§ **Exercise**
Below this line is a listing that includes pictures. Copy exactly, and only, the lines from the one containing "You are a computer-use" through the one containing "Given: Stop ArtSystemApplication"; the pictures do not go in the copy.

§ **Records for the task**

---*---

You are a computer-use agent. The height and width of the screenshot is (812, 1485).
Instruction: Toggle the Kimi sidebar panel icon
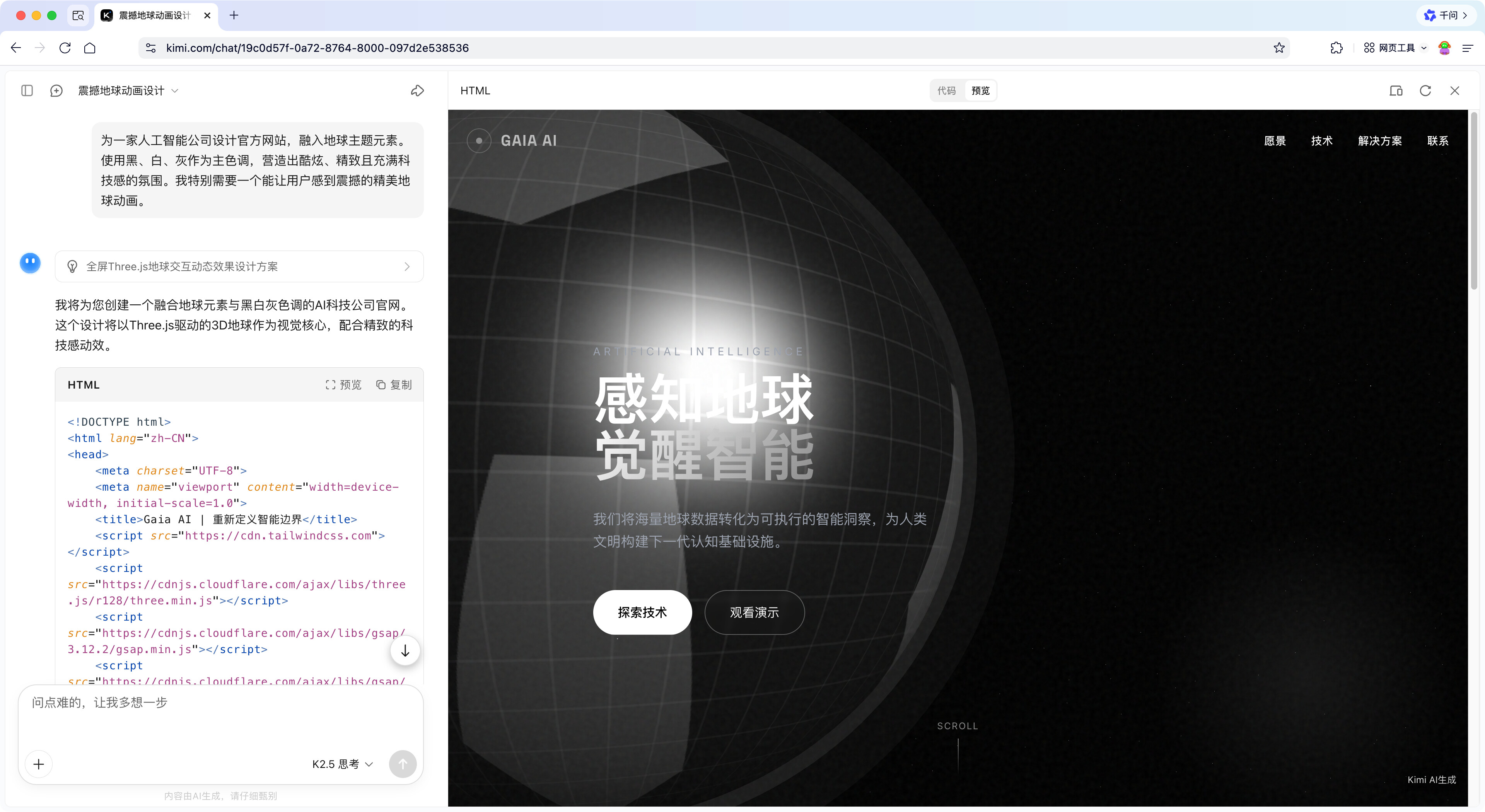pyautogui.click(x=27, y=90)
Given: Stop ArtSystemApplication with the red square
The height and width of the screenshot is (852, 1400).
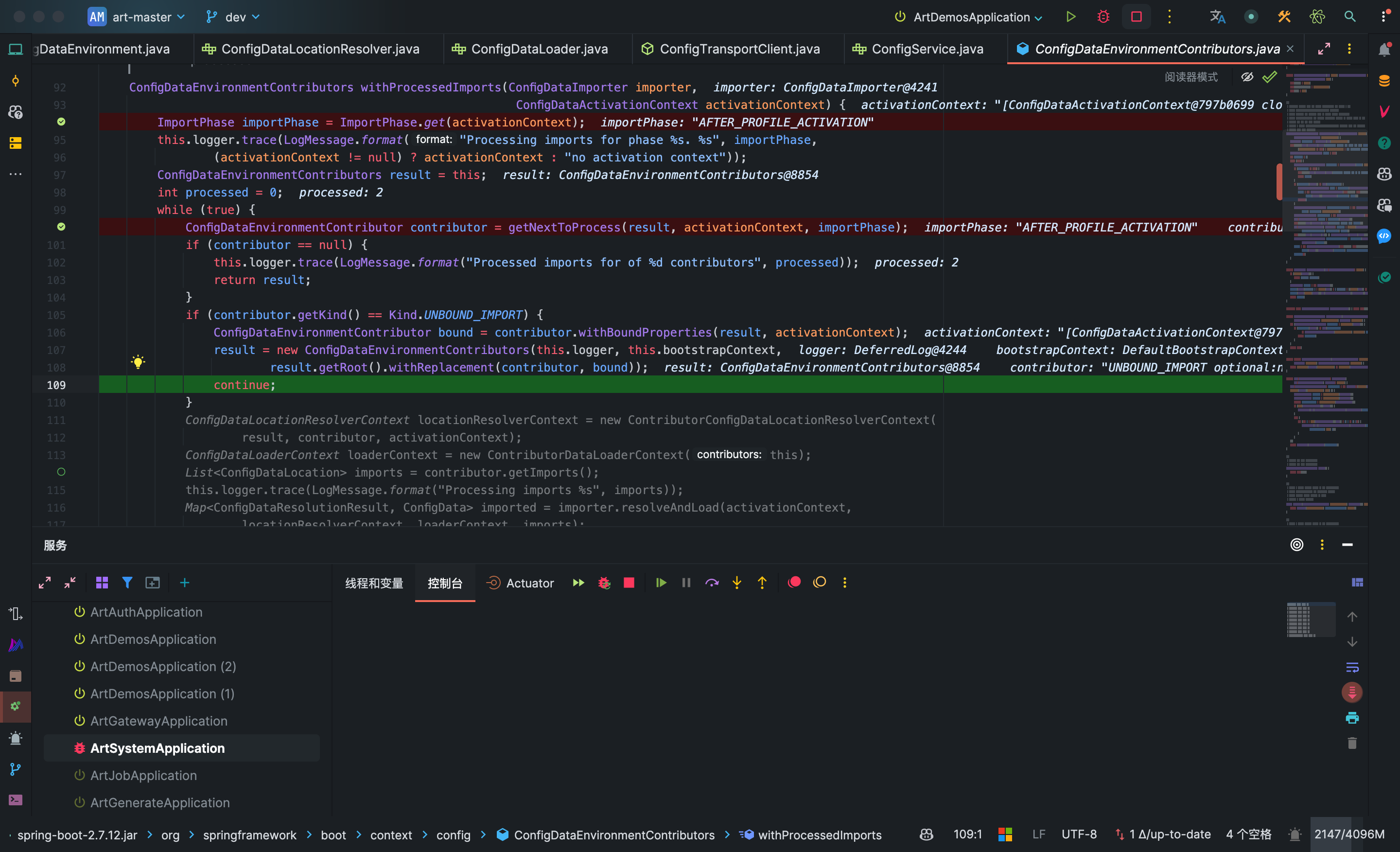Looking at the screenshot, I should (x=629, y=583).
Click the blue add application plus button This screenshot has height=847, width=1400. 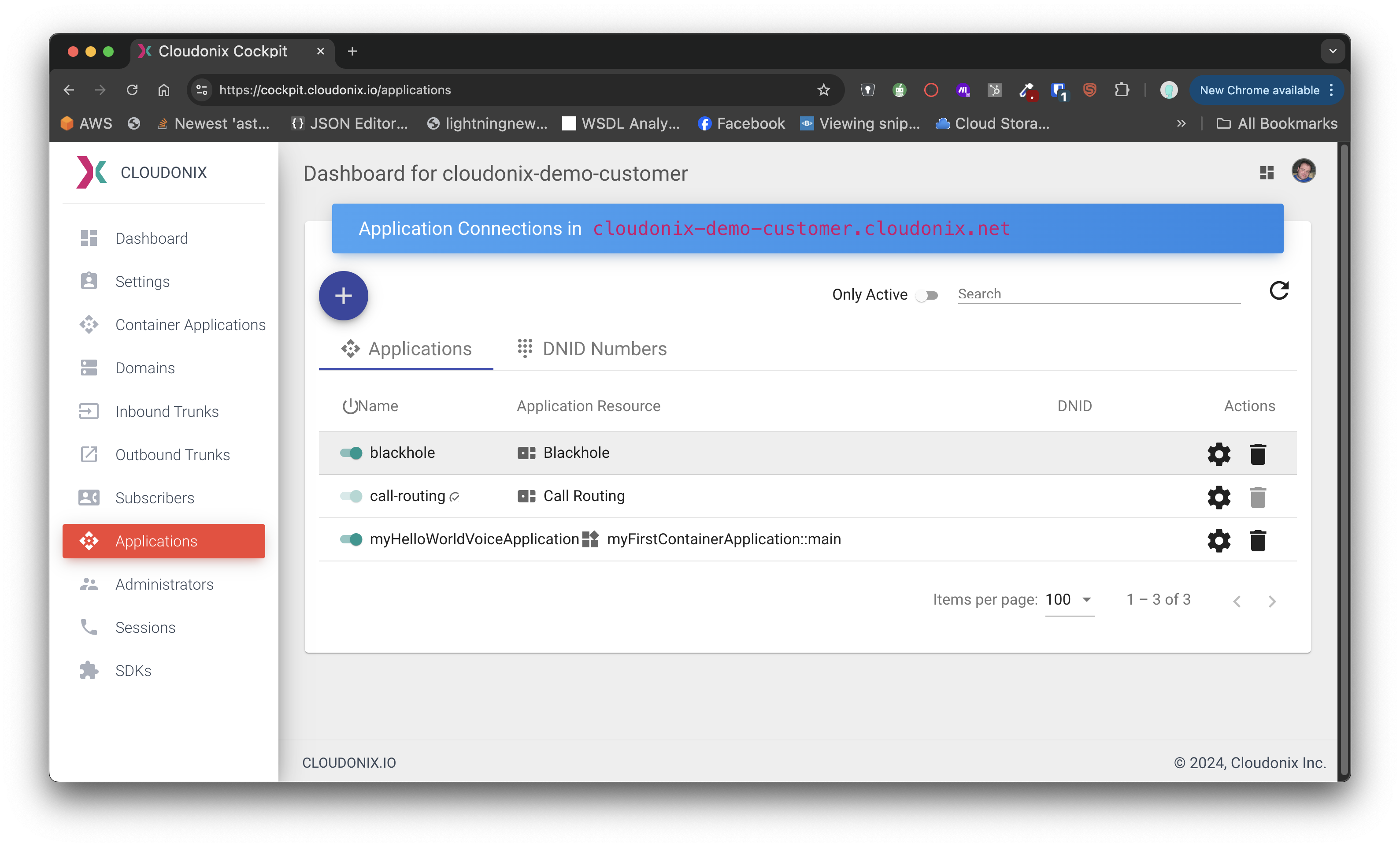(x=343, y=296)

---*---

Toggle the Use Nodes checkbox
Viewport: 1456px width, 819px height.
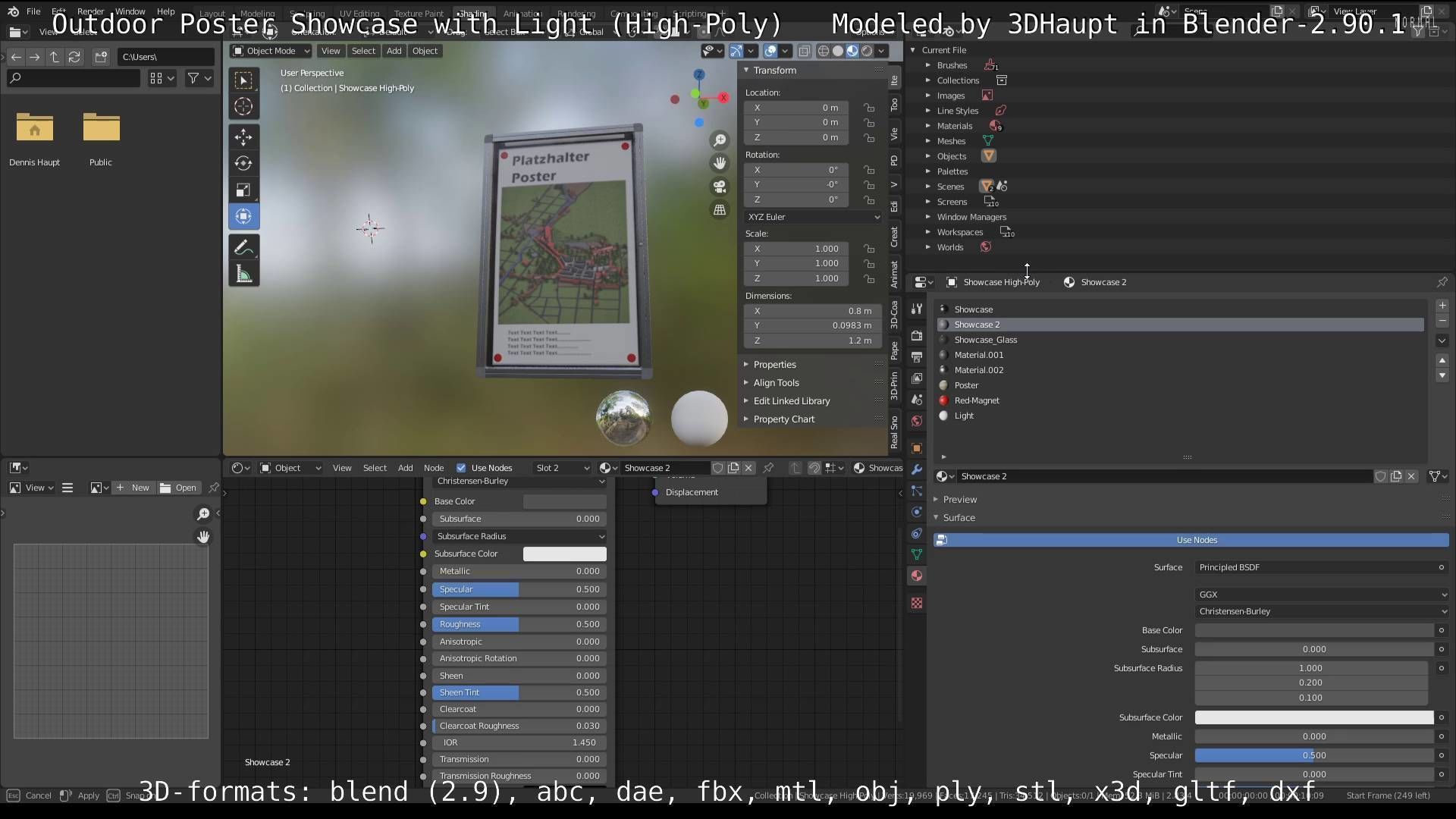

---*---

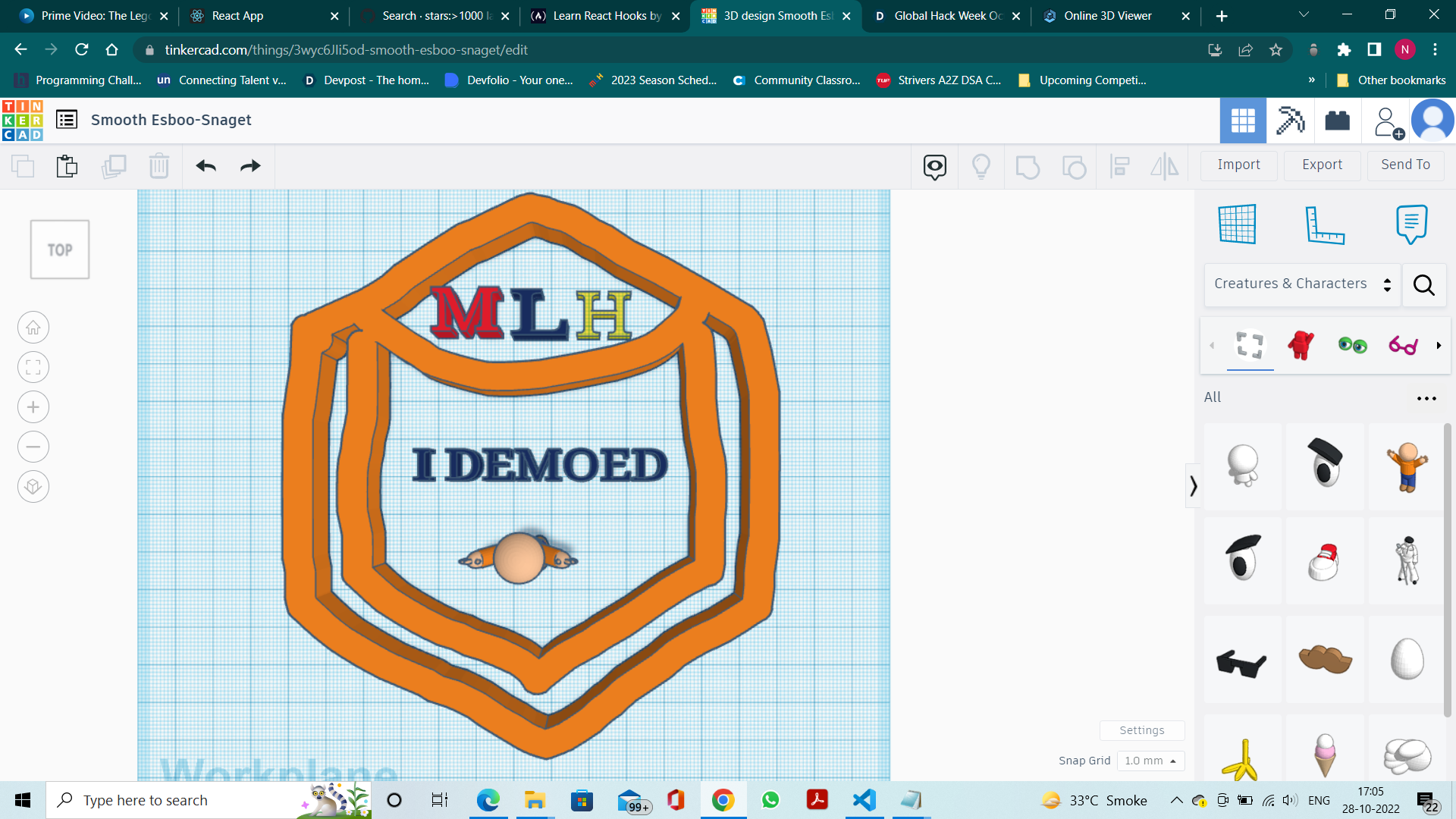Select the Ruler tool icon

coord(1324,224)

---*---

§ **Written reply**
You are a computer-use agent. The height and width of the screenshot is (812, 1485).
Instruction: Toggle the Kimi sidebar panel icon
pyautogui.click(x=27, y=90)
Given: Stop ArtSystemApplication with the red square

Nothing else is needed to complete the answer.